(Rows showing where targets appear)

== == ==

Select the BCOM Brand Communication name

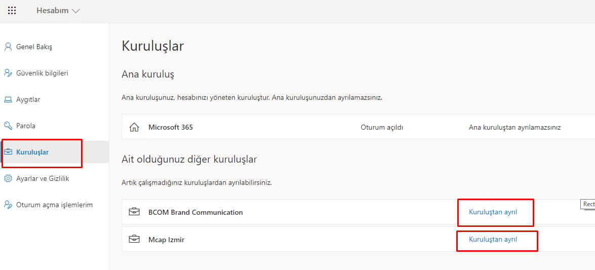pyautogui.click(x=195, y=213)
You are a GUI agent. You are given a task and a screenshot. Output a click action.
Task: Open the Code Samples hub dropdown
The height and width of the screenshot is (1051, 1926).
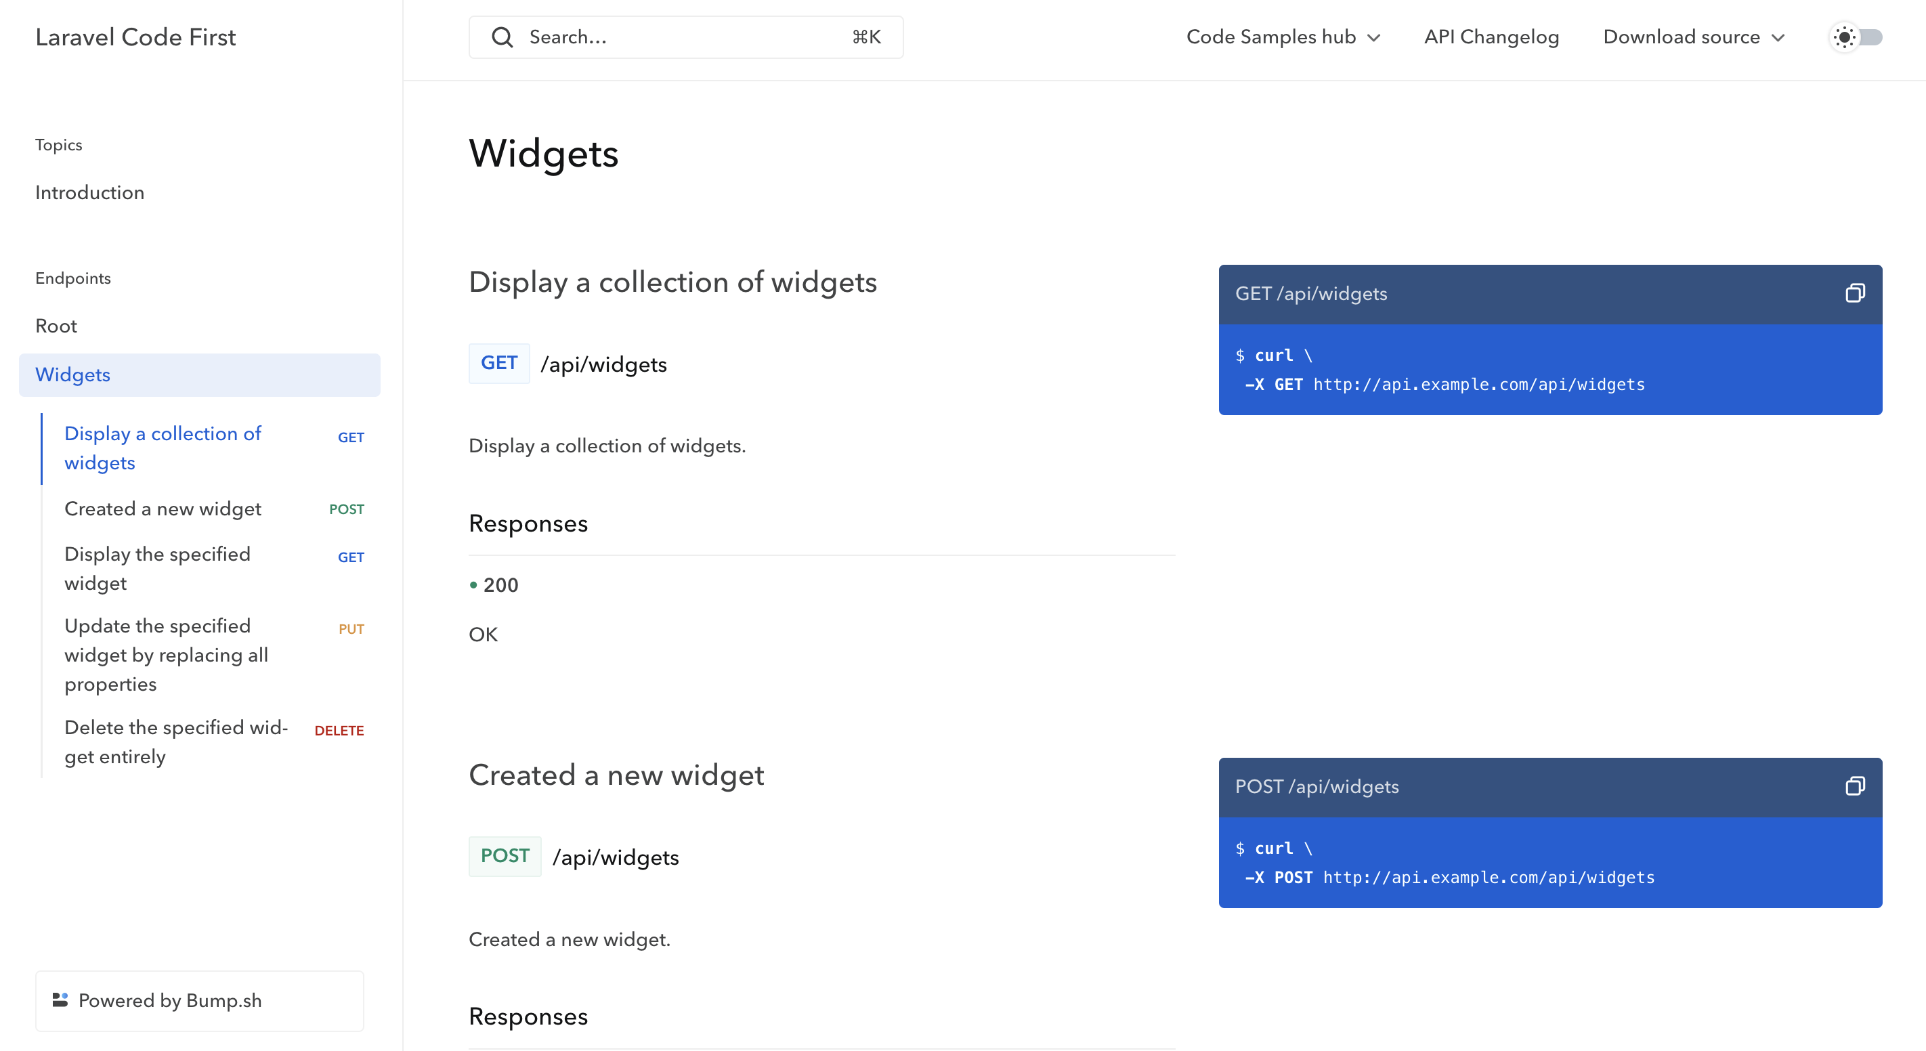point(1283,37)
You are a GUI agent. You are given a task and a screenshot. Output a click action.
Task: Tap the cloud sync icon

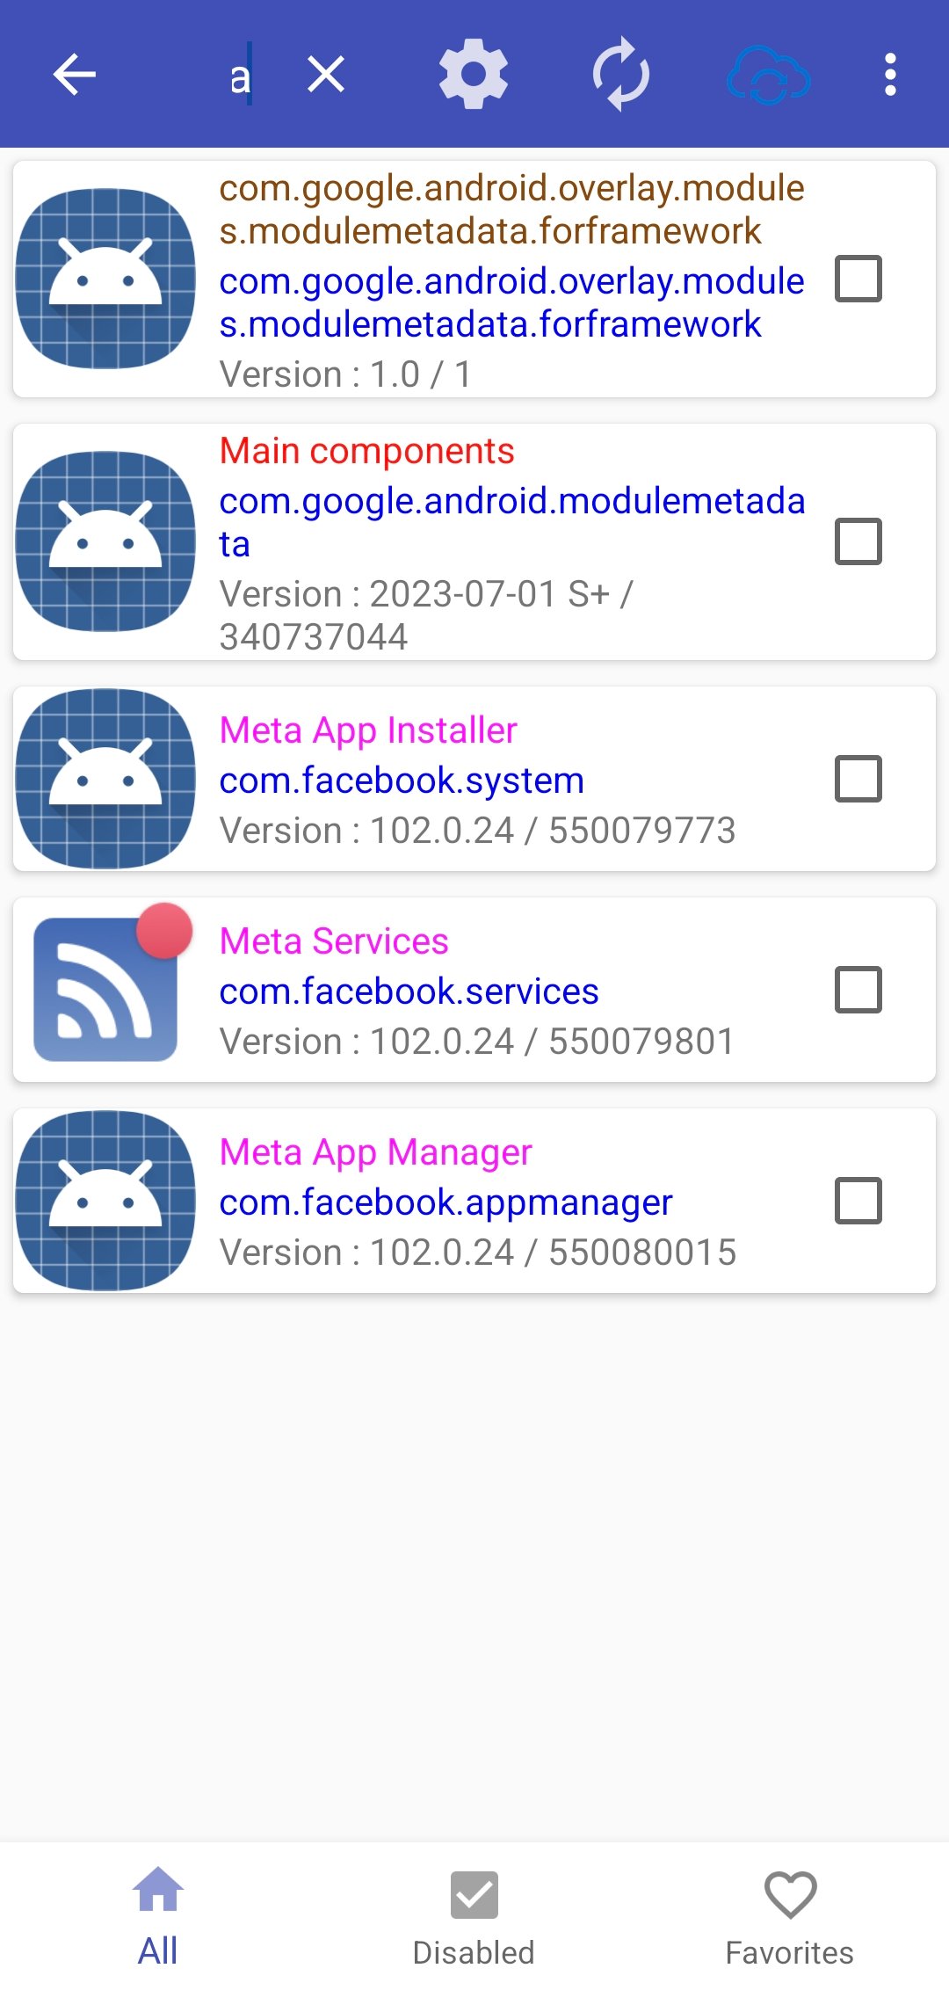[769, 76]
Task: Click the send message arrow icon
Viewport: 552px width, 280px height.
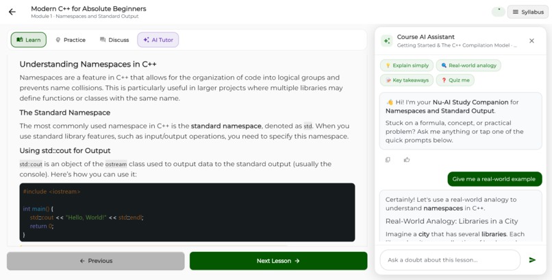Action: click(x=532, y=260)
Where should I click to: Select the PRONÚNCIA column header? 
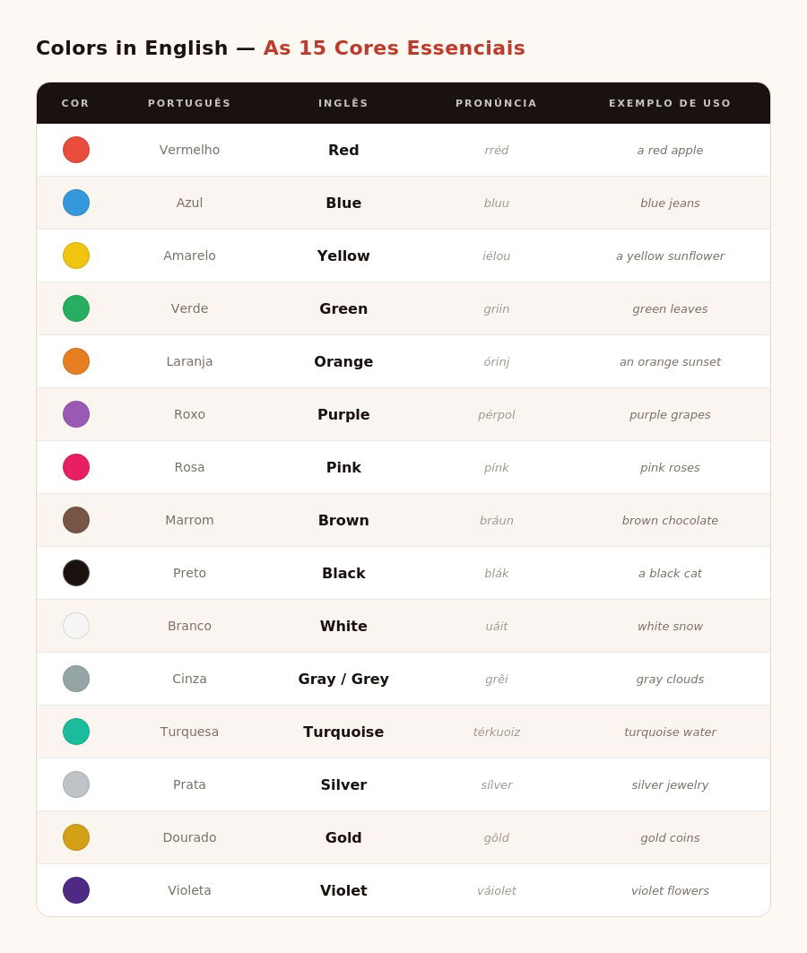(x=496, y=103)
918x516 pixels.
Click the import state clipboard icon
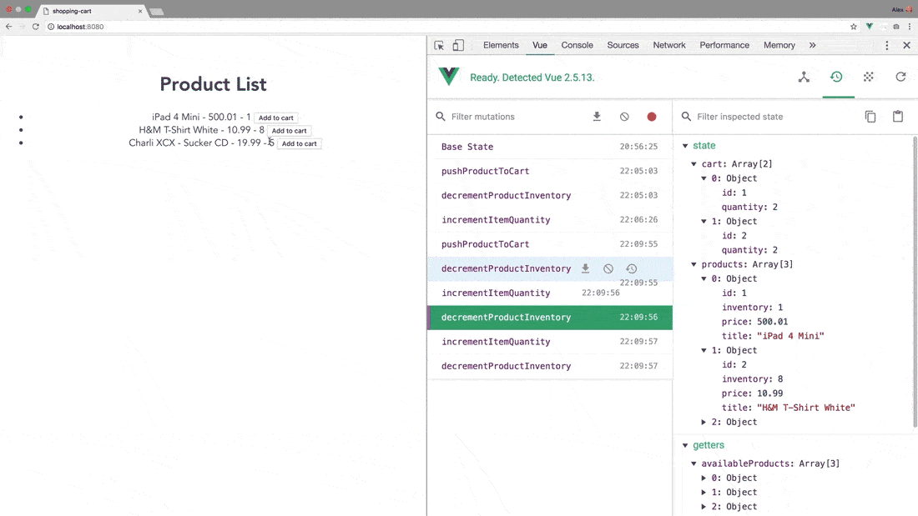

== == ==

**THE EXERCISE:**
Could you rescale the entries above by writing out all their lines again, requests included, with every coordinate in the answers multiplied by 2.15 and rounded to a whole number (halves round up)? Leave out the pictures.

**WORKED ANSWER:**
Select the BCOM Brand Communication name

pyautogui.click(x=419, y=458)
You are a GUI agent. You are given a task and a screenshot. Output a click action.
Task: Open the Code Samples hub dropdown
The height and width of the screenshot is (1051, 1926).
point(2758,80)
You are a GUI agent. You are given a task and a screenshot. Output a click action.
Task: Tap the cloud sync icon

[1653, 163]
Task: Click the send message arrow icon
Viewport: 552px width, 280px height.
Action: click(x=1144, y=559)
Where should I click to: Select the PRONÚNCIA column header? 
(x=1066, y=221)
918x516 pixels.
Click the import state clipboard icon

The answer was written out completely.